The real goal: reduce dependency, not quit platforms
We’re not doing the dramatic “I’m deleting Instagram and moving to a cabin” thing.
We’re doing something far more powerful and far less sexy:
We’re building one layer of control.
That’s it.
Think of it like financial diversification, but for attention.
You can still post.
You can still play the game.
You just stop needing the game to pay your rent.
The 3-part “Not My Boss” plan
1) Pick a home base you actually like
Home base = where people can find you and take the next step, without an algorithm deciding whether they’re allowed.
This can be:
a simple website with a clear offer
a landing page
a community space
a list (email or SMS) if that suits your audience
even a pinned “Start here” doc that links to your stuff
The key is: it’s yours.
Not rented.
Not “link in bio and pray.”
2) Build one repeatable path from content to action
Most creators have this pipeline:
Post → hope → post again → hope harder → spiral
You want:
Content → next step → relationship → offer
That “next step” should be stupidly simple:
“Reply ‘PLAN’ and I’ll send you the guide”
“Grab the template here”
“Book a call”
“Join the waitlist”
“Start here”
It doesn’t need to be fancy. It needs to be consistent.
Consistency is what teaches people how to engage with you.
3) Turn your best content into assets (not memories)
If your best work disappears down the feed after 48 hours, you’re doing emotional charity.
Start recycling your best ideas into forms that last:
turn a post into a blog
turn a blog into a downloadable guide
turn a guide into a product
turn a product into a system
turn a system into a business that doesn’t panic every Monday
This is how you escape the “always starting over” feeling.
Not by creating more.
By creating with re-use in mind.
The myth: “If I diversify, my growth will slow”
Maybe.
But your stress will also slow.
And here’s what no one says out loud:
Sometimes rapid growth on a rented platform is just rapidly increasing your dependency.
It feels like success, but it’s fragile.
The goal isn’t to grow fast.
The goal is to grow with control.
What to do when reach drops (without losing your mind)
When reach drops, most people do one of two things:
blame themselves
reinvent their entire identity overnight
Instead, do this:
keep posting at your normal rhythm
double down on direct relationships (DMs, comments, community)

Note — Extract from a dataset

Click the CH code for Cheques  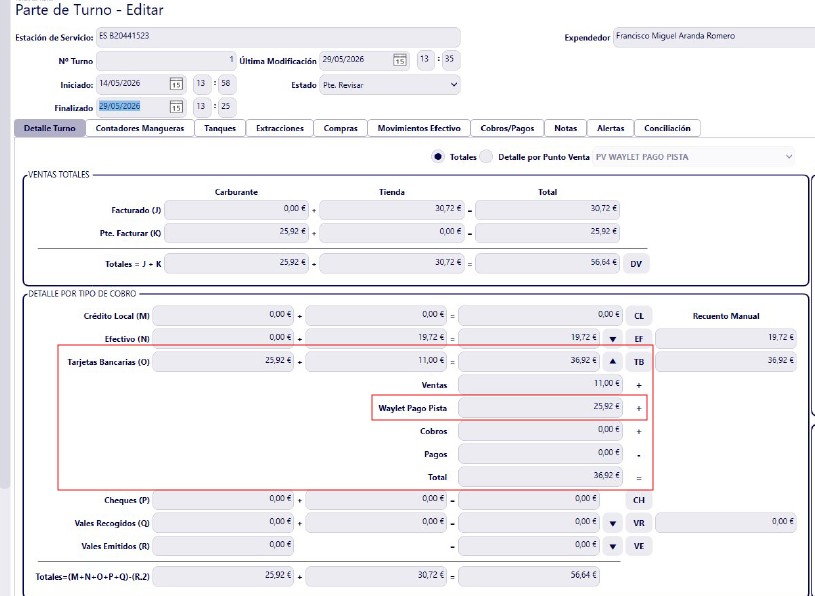coord(639,500)
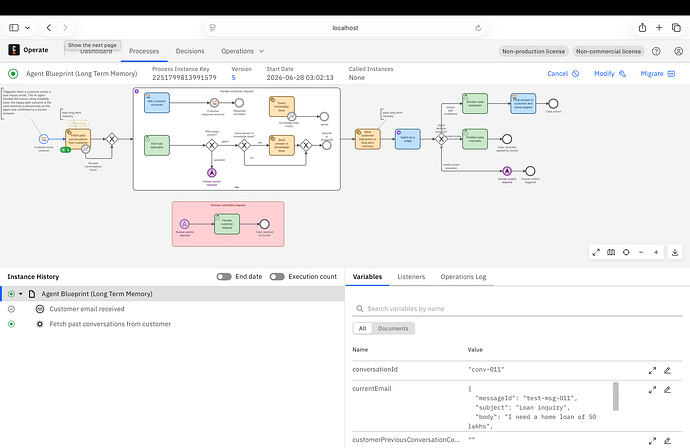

repurpose one strong piece of content into an owned asset
measure what matters: conversations, leads, sales, signups
Reach is a weather report.
It’s not a verdict.
If you do nothing else this week, do this
Create a single “Start Here” link.
One page.
One place.
With:
who you help (one sentence)
what you offer (one sentence)
one next step (one button)
Then put that link everywhere:
Bio. Pinned post. Profile. Email signature. Wherever humans can click.
That’s the first brick in your stage.
Not because the algorithm is evil.
Because you’re building something real.
And real things shouldn’t depend on a vending machine’s mood.